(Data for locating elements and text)
--- --- ---
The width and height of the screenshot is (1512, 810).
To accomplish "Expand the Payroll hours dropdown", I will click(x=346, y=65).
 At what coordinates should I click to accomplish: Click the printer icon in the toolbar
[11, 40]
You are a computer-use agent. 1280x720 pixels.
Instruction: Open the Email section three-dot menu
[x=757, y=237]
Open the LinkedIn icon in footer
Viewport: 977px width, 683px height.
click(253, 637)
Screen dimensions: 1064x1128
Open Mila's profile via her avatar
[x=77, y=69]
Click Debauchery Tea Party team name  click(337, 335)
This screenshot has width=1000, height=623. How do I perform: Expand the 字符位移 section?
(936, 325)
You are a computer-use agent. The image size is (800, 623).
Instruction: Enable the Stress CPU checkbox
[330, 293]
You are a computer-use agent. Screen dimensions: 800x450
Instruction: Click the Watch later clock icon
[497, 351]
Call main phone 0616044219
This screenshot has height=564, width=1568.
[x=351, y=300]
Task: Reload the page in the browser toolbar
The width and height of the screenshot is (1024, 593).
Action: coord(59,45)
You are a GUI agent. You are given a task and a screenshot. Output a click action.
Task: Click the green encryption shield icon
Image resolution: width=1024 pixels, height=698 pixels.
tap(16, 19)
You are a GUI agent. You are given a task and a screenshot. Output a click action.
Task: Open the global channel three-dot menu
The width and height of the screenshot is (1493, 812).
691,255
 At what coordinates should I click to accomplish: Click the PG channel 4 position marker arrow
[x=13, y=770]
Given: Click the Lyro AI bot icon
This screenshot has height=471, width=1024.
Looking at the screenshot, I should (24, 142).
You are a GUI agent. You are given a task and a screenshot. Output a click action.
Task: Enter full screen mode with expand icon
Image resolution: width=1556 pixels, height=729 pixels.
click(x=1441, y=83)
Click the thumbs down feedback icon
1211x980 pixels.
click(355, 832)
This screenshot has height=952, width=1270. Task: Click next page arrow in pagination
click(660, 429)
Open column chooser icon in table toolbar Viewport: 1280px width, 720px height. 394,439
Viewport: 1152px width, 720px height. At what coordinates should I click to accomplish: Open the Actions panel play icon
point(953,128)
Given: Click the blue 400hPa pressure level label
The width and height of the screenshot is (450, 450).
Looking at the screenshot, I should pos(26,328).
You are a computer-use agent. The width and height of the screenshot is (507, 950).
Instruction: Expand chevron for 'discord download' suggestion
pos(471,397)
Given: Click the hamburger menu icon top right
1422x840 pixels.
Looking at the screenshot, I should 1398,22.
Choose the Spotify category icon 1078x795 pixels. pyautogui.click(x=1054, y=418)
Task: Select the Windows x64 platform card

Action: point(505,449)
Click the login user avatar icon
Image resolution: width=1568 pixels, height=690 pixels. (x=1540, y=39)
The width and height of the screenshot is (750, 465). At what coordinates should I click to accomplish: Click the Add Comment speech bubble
--- --- ---
## WHAT IS REQUIRED
Lay out every line of the data above as a Markdown table with the columns "No." and "Line", numbering the rows in order and omitting blank lines.

## WRITTEN ANSWER
| No. | Line |
|---|---|
| 1 | The width and height of the screenshot is (1512, 810). |
| 2 | To accomplish "Expand the Payroll hours dropdown", I will click(x=346, y=65). |
| 3 |  At what coordinates should I click to accomplish: Click the printer icon in the toolbar |
| 4 | [11, 40] |
| 5 | You are a computer-use agent. 1280x720 pixels. |
| 6 | Instruction: Open the Email section three-dot menu |
| 7 | [x=757, y=237] |
| 8 | Open the LinkedIn icon in footer |
| 9 | Viewport: 977px width, 683px height. |
| 10 | click(253, 637) |
| 11 | Screen dimensions: 1064x1128 |
| 12 | Open Mila's profile via her avatar |
| 13 | [x=77, y=69] |
| 14 | Click Debauchery Tea Party team name  click(337, 335) |
| 15 | This screenshot has width=1000, height=623. How do I perform: Expand the 字符位移 section? |
| 16 | (936, 325) |
| 17 | You are a computer-use agent. The image size is (800, 623). |
| 18 | Instruction: Enable the Stress CPU checkbox |
| 19 | [330, 293] |
| 20 | You are a computer-use agent. Screen dimensions: 800x450 |
| 21 | Instruction: Click the Watch later clock icon |
| 22 | [497, 351] |
| 23 | Call main phone 0616044219 |
| 24 | This screenshot has height=564, width=1568. |
| 25 | [x=351, y=300] |
| 26 | Task: Reload the page in the browser toolbar |
| 27 | The width and height of the screenshot is (1024, 593). |
| 28 | Action: coord(59,45) |
| 29 | You are a GUI agent. You are given a task and a screenshot. Output a click action. |
| 30 | Task: Click the green encryption shield icon |
| 31 | Image resolution: width=1024 pixels, height=698 pixels. |
| 32 | tap(16, 19) |
| 33 | You are a GUI agent. You are given a task and a screenshot. Output a click action. |
| 34 | Task: Open the global channel three-dot menu |
| 35 | The width and height of the screenshot is (1493, 812). |
| 36 | 691,255 |
| 37 |  At what coordinates should I click to accomplish: Click the PG channel 4 position marker arrow |
| 38 | [x=13, y=770] |
| 39 | Given: Click the Lyro AI bot icon |
| 40 | This screenshot has height=471, width=1024. |
| 41 | Looking at the screenshot, I should (24, 142). |
| 42 | You are a GUI agent. You are given a task and a screenshot. Output a click action. |
| 43 | Task: Enter full screen mode with expand icon |
| 44 | Image resolution: width=1556 pixels, height=729 pixels. |
| 45 | click(x=1441, y=83) |
| 46 | Click the thumbs down feedback icon |
| 47 | 1211x980 pixels. |
| 48 | click(355, 832) |
| 49 | This screenshot has height=952, width=1270. Task: Click next page arrow in pagination |
| 50 | click(660, 429) |
| 51 | Open column chooser icon in table toolbar Viewport: 1280px width, 720px height. 394,439 |
| 52 | Viewport: 1152px width, 720px height. At what coordinates should I click to accomplish: Open the Actions panel play icon |
| 53 | point(953,128) |
| 54 | Given: Click the blue 400hPa pressure level label |
| 55 | The width and height of the screenshot is (450, 450). |
| 56 | Looking at the screenshot, I should pos(26,328). |
| 57 | You are a computer-use agent. The width and height of the screenshot is (507, 950). |
| 58 | Instruction: Expand chevron for 'discord download' suggestion |
| 59 | pos(471,397) |
| 60 | Given: Click the hamburger menu icon top right |
| 61 | 1422x840 pixels. |
| 62 | Looking at the screenshot, I should 1398,22. |
| 63 | Choose the Spotify category icon 1078x795 pixels. pyautogui.click(x=1054, y=418) |
| 64 | Task: Select the Windows x64 platform card |
| 65 | Action: point(505,449) |
| 66 | Click the login user avatar icon |
| 67 | Image resolution: width=1568 pixels, height=690 pixels. (x=1540, y=39) |
| 68 | The width and height of the screenshot is (750, 465). At what coordinates should I click to accomplish: Click the Add Comment speech bubble |